Louisville Courier-Journal - November 5th
by Morgan Watkins
A family court judge whose controversial comments about gay marriage recently caught the public's attention wants state lawmakers in Kentucky to help put a stop to quickie divorces for couples who have children.
Fayette Circuit Court Judge Tim Philpot met with legislators Friday in Frankfort and proposed a couple key changes to how "routine" divorce cases are handled throughout the commonwealth.
Divorce has become "a superhighway with no off-ramps and no speed limits," he told the legislature's Interim Joint Committee on Judiciary on Friday. He recommended adding a "pause" to slow the process down and give couples time to consider whether a divorce is best for their family.
Philpot suggested slowing things down in Kentucky by extending the waiting period for a divorce from 60 days to 180 days for couples with children and by holding hearings in those cases on whether the marriage is irretrievably broken.

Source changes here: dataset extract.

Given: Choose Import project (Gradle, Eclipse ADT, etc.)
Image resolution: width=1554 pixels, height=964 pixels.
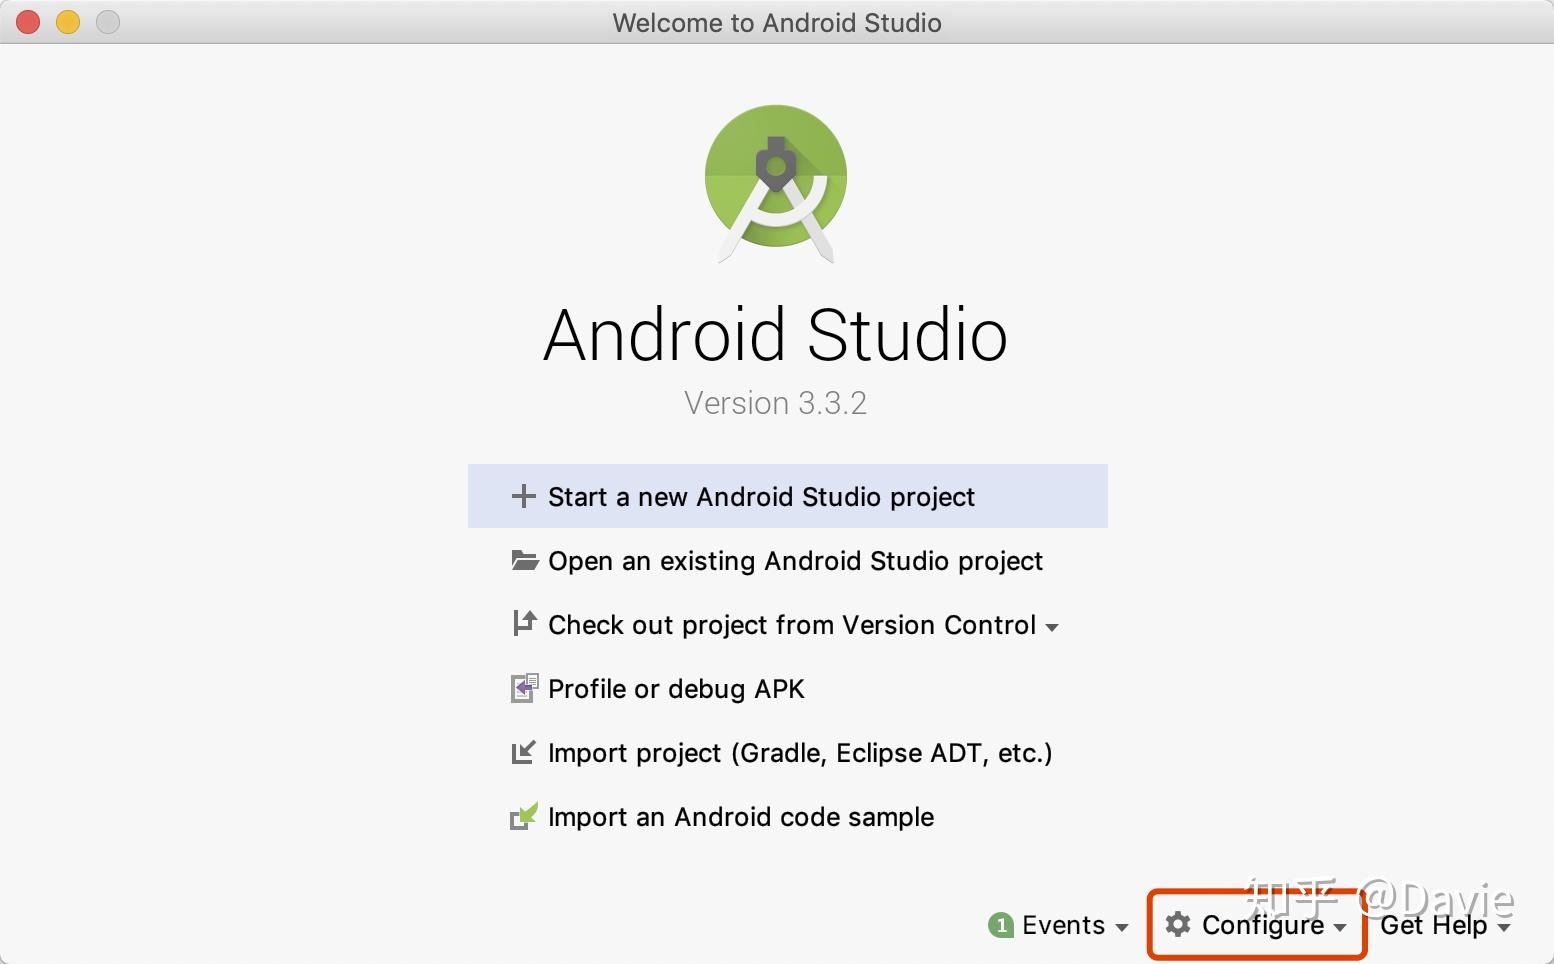Looking at the screenshot, I should pyautogui.click(x=799, y=752).
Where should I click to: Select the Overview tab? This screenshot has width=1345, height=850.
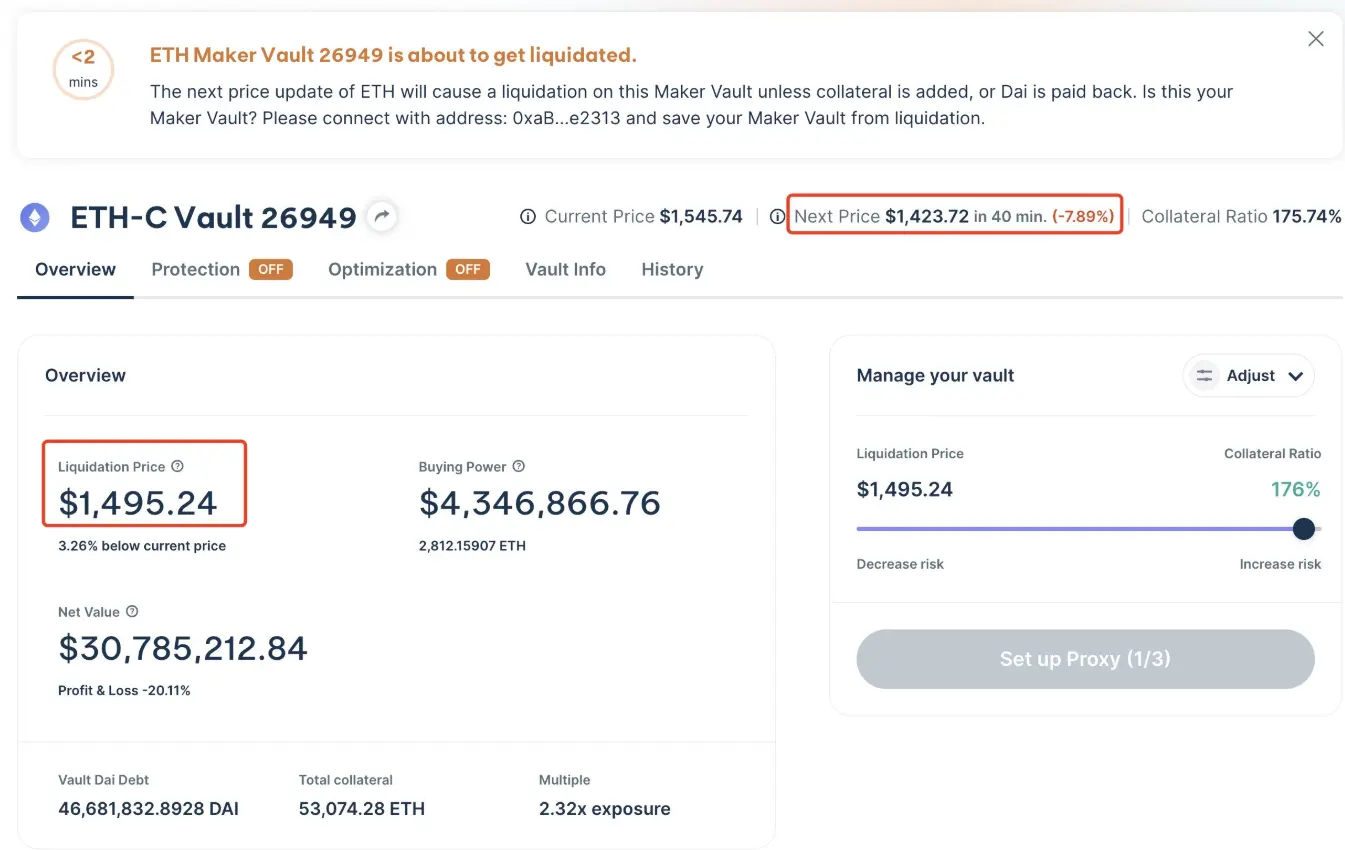[x=74, y=269]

In a divorce case, he said, two questions must be answered: Is the marriage irretrievably broken, and is there any reasonable prospect of reconciliation?

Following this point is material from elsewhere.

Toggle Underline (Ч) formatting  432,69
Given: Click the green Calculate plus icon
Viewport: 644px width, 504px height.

This year, Philpot said he began holding hearings on whether a marriage is, in fact, irretrievably broken. At those hearings, each person fills out a brief questionnaire about their relationship. If one of them is ambivalent about splitting up, he may send them to a counseling session to help them determine whether they want to try to work things out. If someone is uncertain about divorce, Philpot advocated for taking their concerns into consideration.
"Doesn't that person have the right to have a voice, even if it's a whisper? Just a whisper," he said. "Just a slim chance to maybe slow the process down enough to be able to salvage the marriage."

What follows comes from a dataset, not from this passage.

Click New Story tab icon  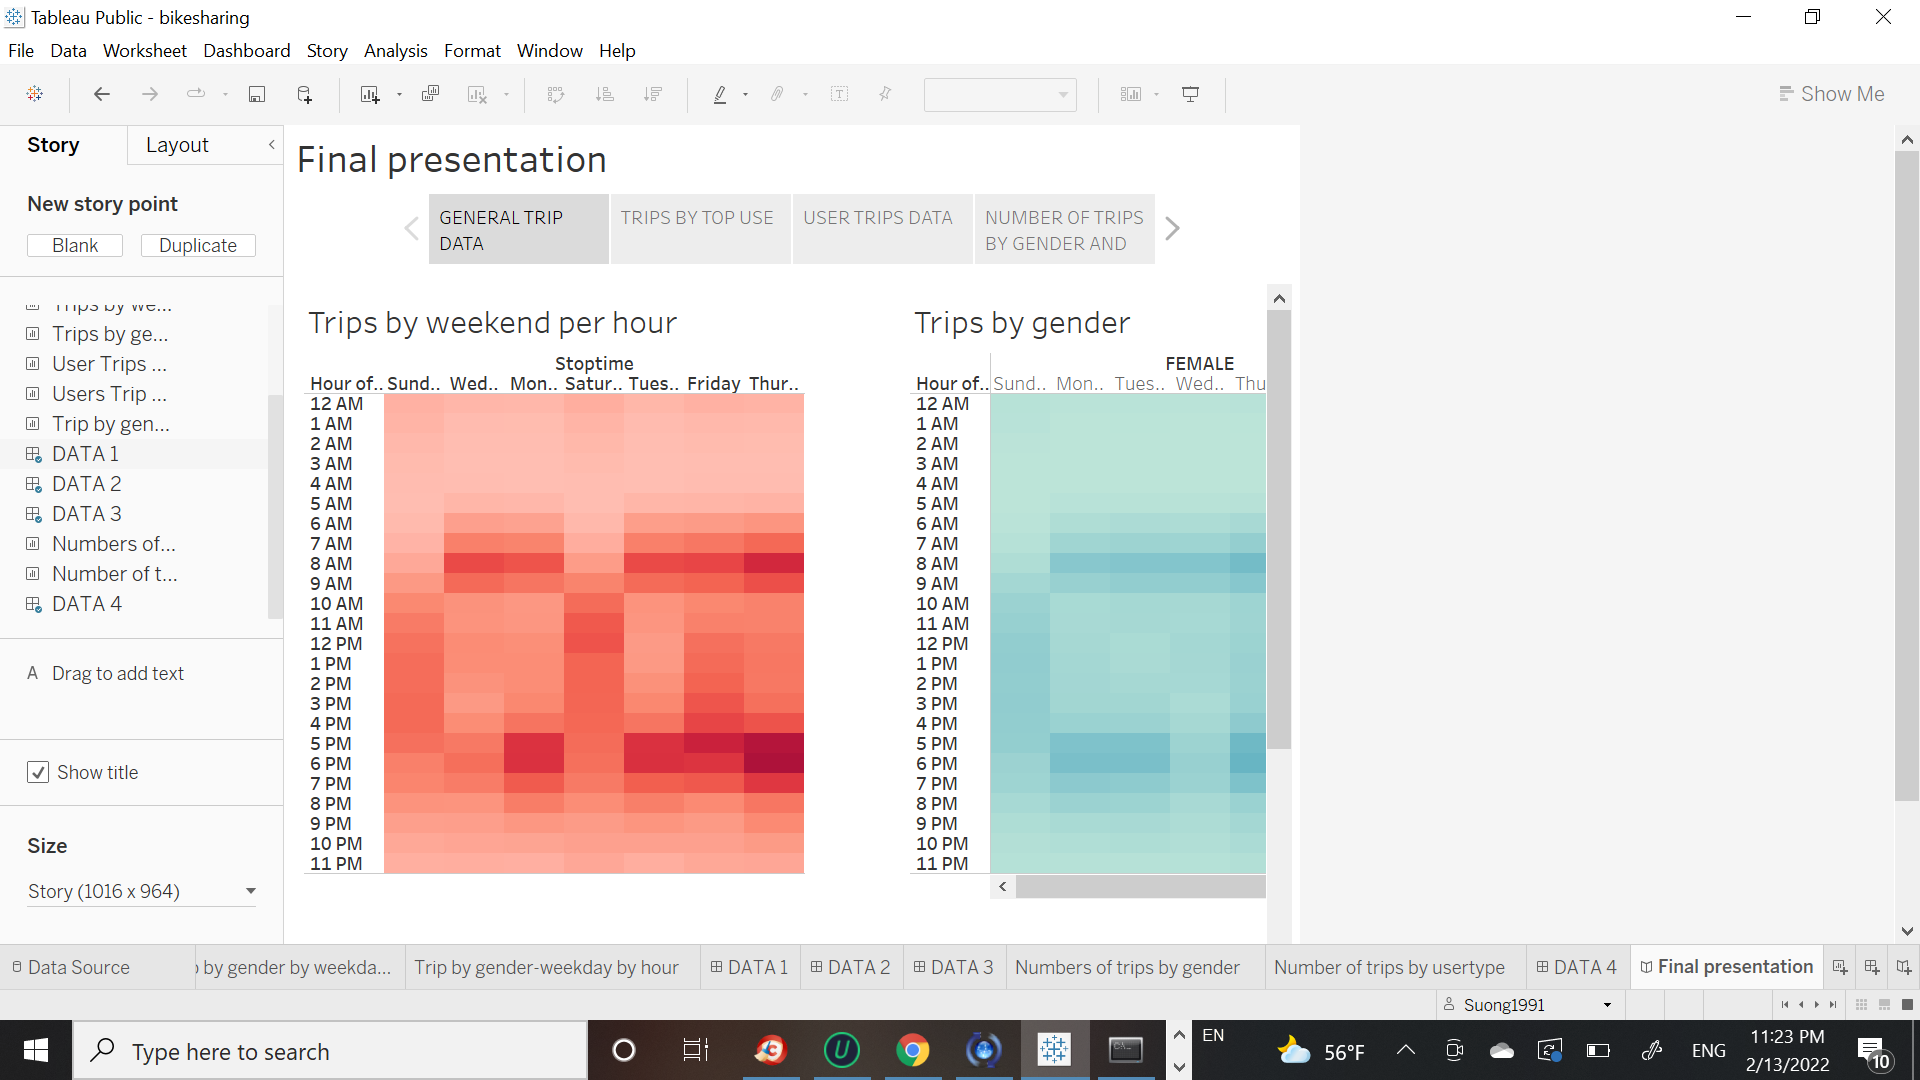1904,967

Philpot told legislators he believes he is the only judge in Kentucky holding these "irretrievably broken hearings," which typically last 15 minutes
State Sen. Danny Carroll, R-Paducah, mentioned the importance of ensuring victims of domestic violence can quickly divorce their abusive spouses, which Philpot supported.
But state Rep. Mary Lou Marzian, D-Louisville, suggested the "pause" in divorce proceedings Philpot is proposing could be a "nanny state" move, although she agreed people jump into marriage too fast. "I think folks, once they've reached the court, have really decided what they want to do," she said. "I think we really have to respect decisions of Kentucky citizens that have made this decision."
Philpot didn't talk much about gay marriage Friday, although he did reiterate his belief that the greatest tragedy isn't that gay people want to get married but that straight people don't want to marry. Comments he made to a religious group in Wilmore, Ky., last September — including statements that compared gay marriage to an oxymoron, such as a "magnificent Chihuahua," and that the Supreme Court ruling legalizing gay marriage was "pretty close to insane" — drew attention to Philpot, who has presided over gay couples' adoption hearings.
After Friday's meeting, Philpot — a former state senator himself — stuck around to give legislators copies of his new novel on marriage and family court, which is called "Judge Z: Irretrievably Broken."